Lo stesso titolo “Nella
casa”, in termini psicologici ,sembra voler invitare lo spettatore, cioè il
fruitore del messaggio che il regista Ozon con questo film vuole dargli e gli
dà con efficacia, ad indagare sull’intimità nel luogo dove le persone si
sentono al sicuro, cioè nella loro privatezza, per valutare la loro
personalità, per immergersi nella loro
segretezza e condividerne l’essenza genuina, e per colmare quell’assenza di
sentimenti che condiziona il comportamento personale. Il regista, per raggiungere
questo scopo, utilizza Germain (Fabrice Luchini), professore di letteratura di
un liceo, il quale sfruttando, le doti eccezionali nella scrittura di un suo
studente brillante Claude (Ernst Umhauer) ne stimola l’immaginazione favorita
dalla palese richiesta, non dichiarata e inconsapevole, di questi di colmare il
vuoto affettivo che è in lui. Germain, alter
ego del regista, in definitiva cerca di entrare assieme a Claude, manipolando
questi attraverso il suo saper scrivere, “Nella casa”, l'intrusione del quale rompe gli equilibri
che caratterizzavano le relazioni dei suoi componenti. E, Claude per far questo,
sfrutta le carenze che il suo compagno di classe Rapha (Bastien Ughetto) manifesta
soprattutto in matematica. In altre parole, Germain diventa carnefice e Claude sua
vittima, che a sua volta, per transitività,
diventa carnefice sul suo compagno-amico. Successivamente la dinamica
degli eventi, delle relazioni affettive instauratesi e dei comportamenti individuali
assunti conseguenzialmente, tuttavia, porta violentemente ad un’inversione biunivoca
dei precedenti ruoli. Per la proprietà transitiva, infatti, Rapha diventa
carnefice del suo professore Germain per vendetta su Claude avendo compreso che
questi, essendo attratto morbosamente da sua madre Esther (Emmanuelle Seigner),
ne era diventato il mezzo manipolato per indagare sulla propria famiglia. Un’ulteriore
lettura del messaggio che il regista vuole trasmettere è quella che corrisponde
al fatto che le azioni degli uomini sono guidate soprattutto dalla curiosità e da
quelle carenze affettive e intime che si accumulano in ogni individuo sin
dall’infanzia e ne condizionano il percorso vitale.
Il regista è stato
molto bravo non solo nella sceneggiatura ma anche nella scelta degli attori
tenendo conto dell’esperienza lavorativa di questi e dei ruoli che hanno
coperto nei loro film. Infatti, contrappone l’eleganza e la raffinatezza culturale
di Kritin Scott Thomas, manifestate in
tutti i suoi film, allo squallore culturale e alla sensualità prorompente espressi
da Emmanuelle Seigner, come in “Luna di fiele" (1992) di Roman Polanski, o anche
l’ordinaria naturalezza straordinaria di Fabrice Luchini, come in “Parigi”

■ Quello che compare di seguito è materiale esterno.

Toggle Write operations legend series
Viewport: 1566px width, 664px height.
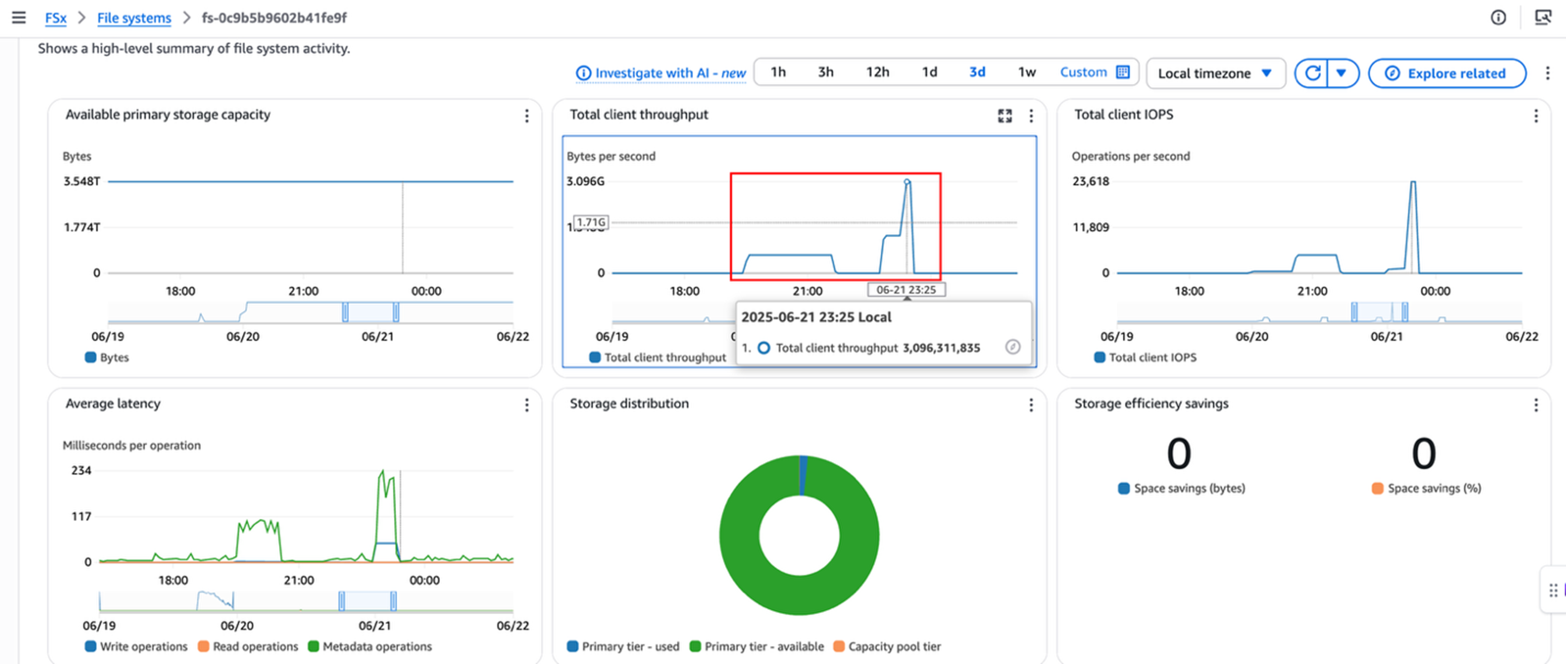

(2008) di Cedric Klapisch, alla goffaggine di Yolande Moreau (che ricopre il
ruolo delle gemelle), come in “Séraphine” (2008) di Martin Provost.
Il film ha avuto sei
nomination al Premio Cesar 2013 per il “Miglior film francese”, per la
“Migliore regia" a François Ozon, per "Il migliore attore" a Fabrice Luchini, per
"Il migliore attore esordiente" Ernst Umhauer, per "La migliore sceneggiatura non
originale" e per "La migliore colonna sonora".